As I started to think about this a little more, I got really pissed, because, to be completely honest, ALL I WANTED WAS A FUCKING SCHOOL LUNCH!
I dreamed of eating that rectangle pizza. Pizza was food you paid for from a restaurant. Even though I was actually quite aware of the difference in quality, it didn't matter. That was gold to me. I really wanted that "cheese" sandwich. The only times I would ever get school lunch were if I forgot the wrinkled brown bag that I'd packed that morning.
The reason I wanted school lunch is because it meant that it wasn't obvious that I had a crappy lunch in a brown bag. Often, there were no brown bags in the cupboard, and it made me feel more obvious to be carrying a smashed sandwich in the only empty bread bag I could find. The baggies were all gone, too.
Having a brown paper bag lunch only meant that I was able to find two pieces of store brand bread, and some reduced priced lunch meat. Grocery shopping is much easier when the only color your eyes register is neon orange. In the event there was no reduced price lunch meat, I would have a slice of cheese. Most likely, the only remaining condiment was the neon yellow mustard. Mustard is the mint candy of condiments. To top it all off, there might have been a mealy red delicious apple. This would serve the dual purpose of giving me something to throw away, and also something to smash my sandwich into some sort of bowl shape.
We would eventually begin attempting to make money by knocking on the doors around us. Say we were given flyers by a small florist to put on cars, and after we got done throwing them away, the guy paid us, we would probably spend that ill gotten booty on a hoagie. I dreamed of buying hoagies. Hoagies were restaurant food that could stoop to my level, someday.
In high school, I was able to get a job at a very small four star restaurant. I would work until late at night on school nights and weekends. The absolute best part about that job was that we would prepare a meal for the staff every night before we opened. I can't imagine how much money both my brother and I saved our Dad by working at that restaurant.
If Ryan wants to help kids like the one in his stolen story, he should make it so that the family can earn enough to live with some dignity. He should consider things like the "kindergeld" in Germany. I don't know the whole story, but most people, even expatriates, are eligible for payments to the family to defray the cost of raising children. This is useful. It offers the parents the luxury of spending time with their children, as opposed to working every minute in a low wage job, just so that you can continue the cycle of low skill, low wage jobs in your family. He should be supportive of having an actual parental leave law. Nothing big, just something like the rest of the developed world has.
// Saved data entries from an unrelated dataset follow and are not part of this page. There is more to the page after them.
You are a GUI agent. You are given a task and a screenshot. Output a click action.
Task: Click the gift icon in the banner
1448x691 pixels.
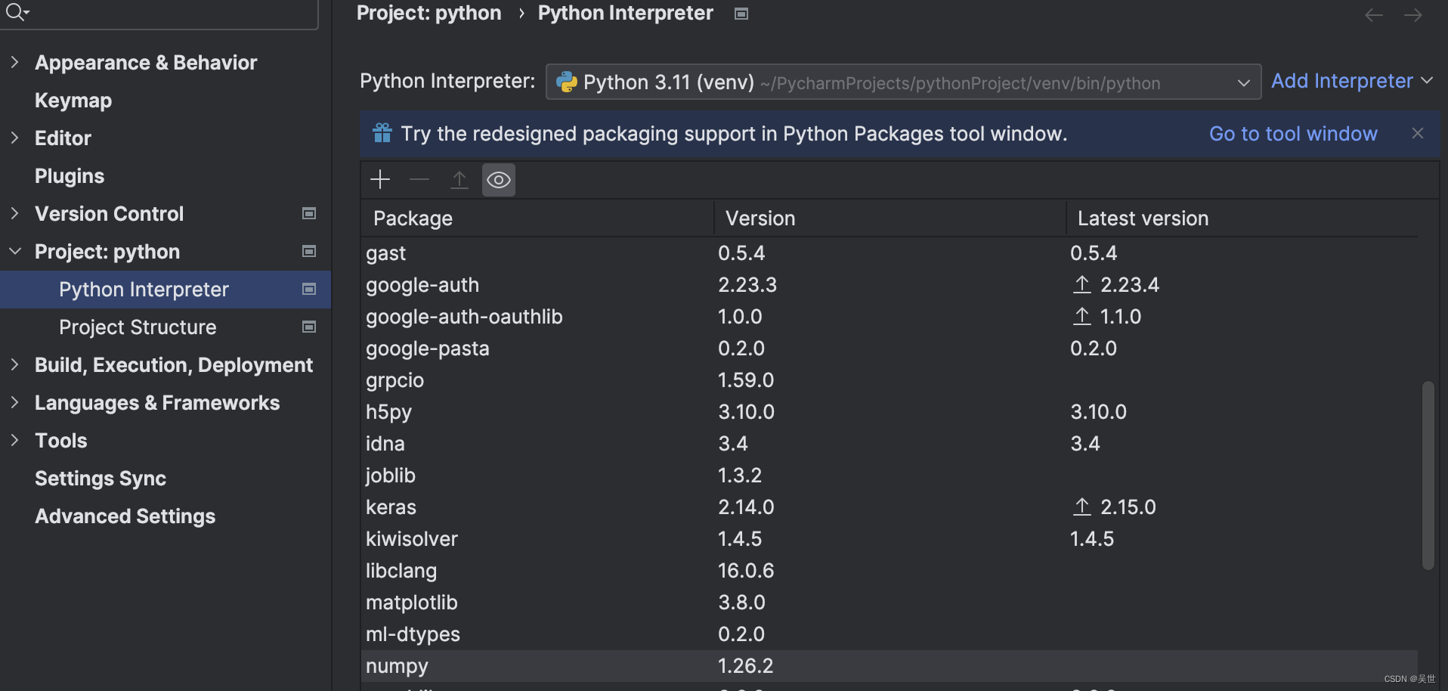382,133

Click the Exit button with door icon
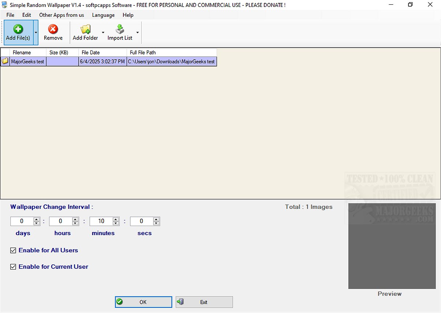click(204, 302)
If cutting programs that served needy kids was a successful strategy, we'd already have achieved zero percent poverty by now.
If a child has a parent with him or her, it doesn't matter how they get their lunch served. Instead of whining about proper nutritional information, support nutritional education for the parents who need it. Instead of attempting to increase the cost of education, support access to higher education for every single child who can succeed there.
Now, I am going to publish this. After I publish this, I am going to make my daughter a store bought frozen pizza.
Do you think she'll ever recover from the indignity of being served a frozen pizza?
Sat Mar 08, 2014 at 6:20 AM PT: Thanks for rescuing this! I really appreciate it when someone rescues a diary of mine. It means I have written something that is meaningful, and of a high enough quality that someone saw fit to go that extra mile.